The SPAKL team is Ankrom Moisan’s thorough and decisive resource for solving complex and challenging Healthcare project designs. Looking beyond initial or obvious facility concerns and truly partnering with clients for a better understanding of the maintenance and equipment upgrade projects are salient to their success.
Kimberleigh Grimm, Associate Principal, discusses the scope of projects that the SPAKL team undertakes and the challenges that these types of Healthcare projects often present. Kimberleigh’s excitement about and enjoyment of this topic is palpable. She is representative of the strengths and enthusiasm that the SPAKL team brings to the table.
Ankrom Moisan’s Healthcare SPAKL team designing together
Q: What is SPAKL?
A: SPAKL is a subset of the Ankrom Moisan Healthcare team that focuses on specialized, problem-focused healthcare projects. It stands for Special Project Alterations Knowledge League, and it is a team that is experienced in (and committed to) maintenance projects in healthcare systems. We don’t wear capes or fly faster than a speeding bullet – our super-power is the knowledge, enthusiasm, and fun that we bring to this type of project work.
Q: How long has SPAKL been an AM Healthcare team feature?
A: Maintenance projects have always been the core of our healthcare team’s work. SPAKL emerged from internal conversations about creating a focused team with a depth of knowledge in acute healthcare renovation work that is dedicated to increased efficiency, both for us, and our clients. Each project builds on knowledge gained in previous work to enable the next to be even more successful.
Q: How and why does AM Healthcare SPAKL approach differ from other firms’ approach to similar projects?
A: Most firms aren’t truly interested in maintenance or equipment replacement projects. They accept this work to leverage the client relationship for bigger, “better” projects. Because these projects aren’t really valued by most firms, they typically assign less-experienced staff that don’t understand the intricacies of the projects.
This is not AM’s approach. We like what we call the “dirty jobs”. We like them because we understand that they are just as important to a healthcare facility as a new build or a full clinic remodel. We developed the SPAKL team around these types of maintenance projects, and our team is highly experienced in healthcare renovations. We understand the sophistication of these projects in terms of improved patient and staff experiences, reducing construction disruptions and maintaining continuous operations, and understanding existing conditions. We also understand that these projects usually have tight fees (and tighter schedules) and leverage our knowledge and experience with each facility and jurisdiction to maximize efficiency.
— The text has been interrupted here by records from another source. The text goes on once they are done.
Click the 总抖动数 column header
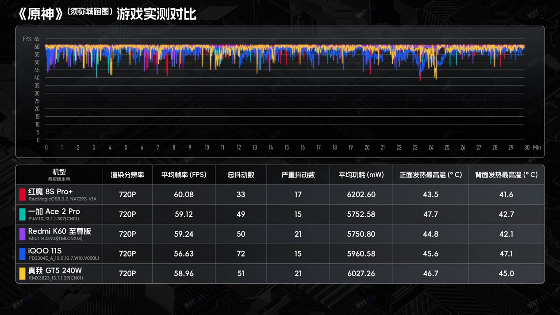The height and width of the screenshot is (315, 560). pyautogui.click(x=241, y=175)
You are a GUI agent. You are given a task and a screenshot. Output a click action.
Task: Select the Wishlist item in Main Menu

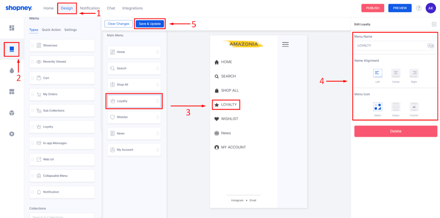pyautogui.click(x=134, y=117)
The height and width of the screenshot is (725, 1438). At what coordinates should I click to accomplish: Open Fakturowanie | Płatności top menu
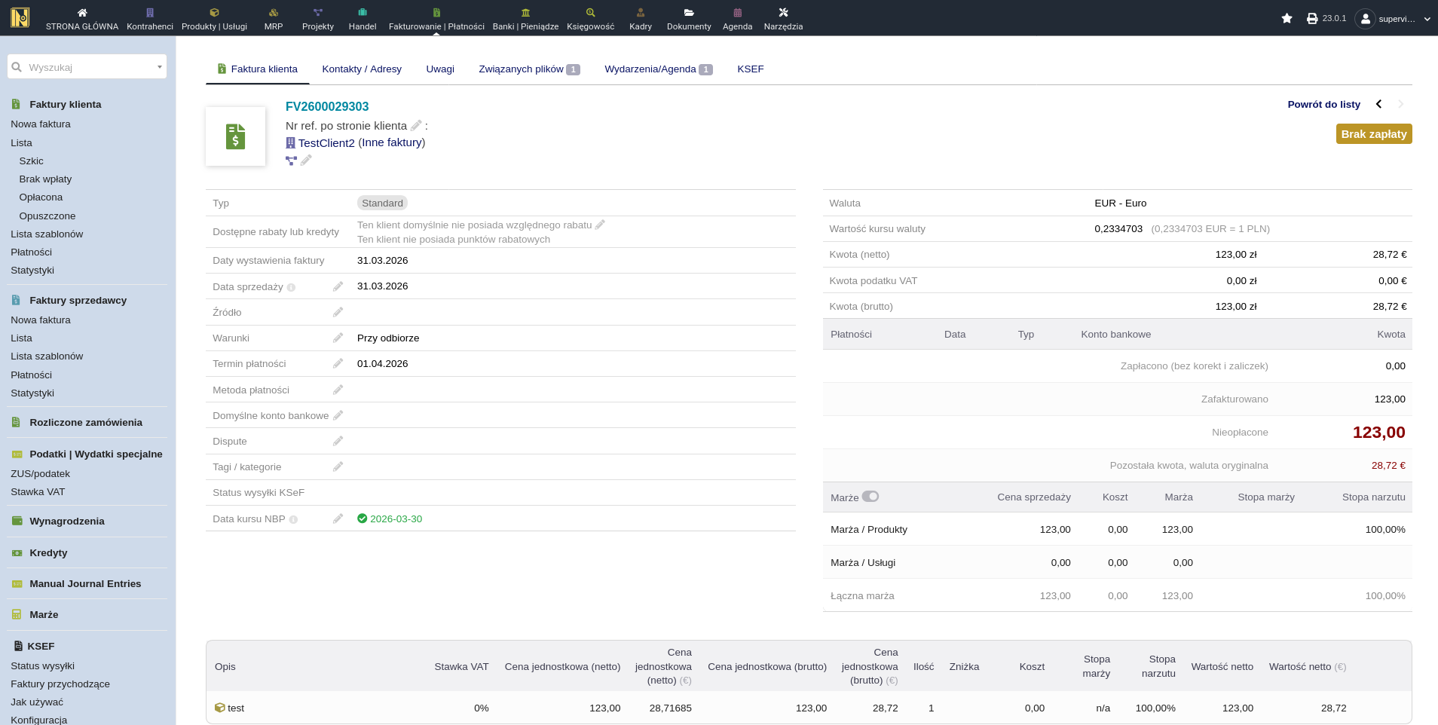(x=436, y=19)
Another way we differ from other firms is that we genuinely enjoy this type of work – we love the complexity and the fact that each project is a unique experience.
Q: What makes a SPAKL project unique to other Healthcare projects?
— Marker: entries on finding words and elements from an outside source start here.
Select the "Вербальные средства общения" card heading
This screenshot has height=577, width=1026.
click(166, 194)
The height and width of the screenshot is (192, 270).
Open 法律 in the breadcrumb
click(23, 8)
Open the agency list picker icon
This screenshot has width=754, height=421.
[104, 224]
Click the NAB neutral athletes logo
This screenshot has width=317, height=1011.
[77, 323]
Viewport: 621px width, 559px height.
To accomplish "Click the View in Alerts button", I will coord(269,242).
A: We like to say that SPAKL projects are problem-focused, not project-focused. There is a wide variety of projects ranging from equipment replacement projects to maintenance projects to make-ready projects, but the one thing they have in common is that they are intended to address a specific facility concern.
Unlike a typical project that is tasked with helping a facility re-imagine an aspect of their operations, we are problem solvers. Aging equipment? DOH citations? Safety or infection prevention concerns? We evaluate the existing conditions and work with the facility to come up with efficient solutions.
Washer/disinfector installation; Sterilizer replacement
Q: What is the biggest challenge when organizing around the client’s operations?
A: Every project is unique and has its own challenges. Sometimes the challenge revolves around how to minimize disruption during construction. This can range from minimizing infrastructure shutdowns to reducing construction impacts in terms of activity and noise. For example, one project might be concerned about noise impacts to adjacent NICU patient care, while another project’s main issue is minimizing the number of electrical shutdowns required over the project. The key to navigating this is to listen and ask essential questions to fully understand the facility concerns.
Q: What does it mean to “treat them with care”? How do you do that?
A: At AM, SPAKL projects are as significant to us as bigger, fancier projects. SPAKL projects may never generate pretty pictures or win design awards, but they are critical to the functioning of a facility. Replacing outdated equipment increases throughput, improves patient outcomes, and improves both the patient and staff experience. That is critical.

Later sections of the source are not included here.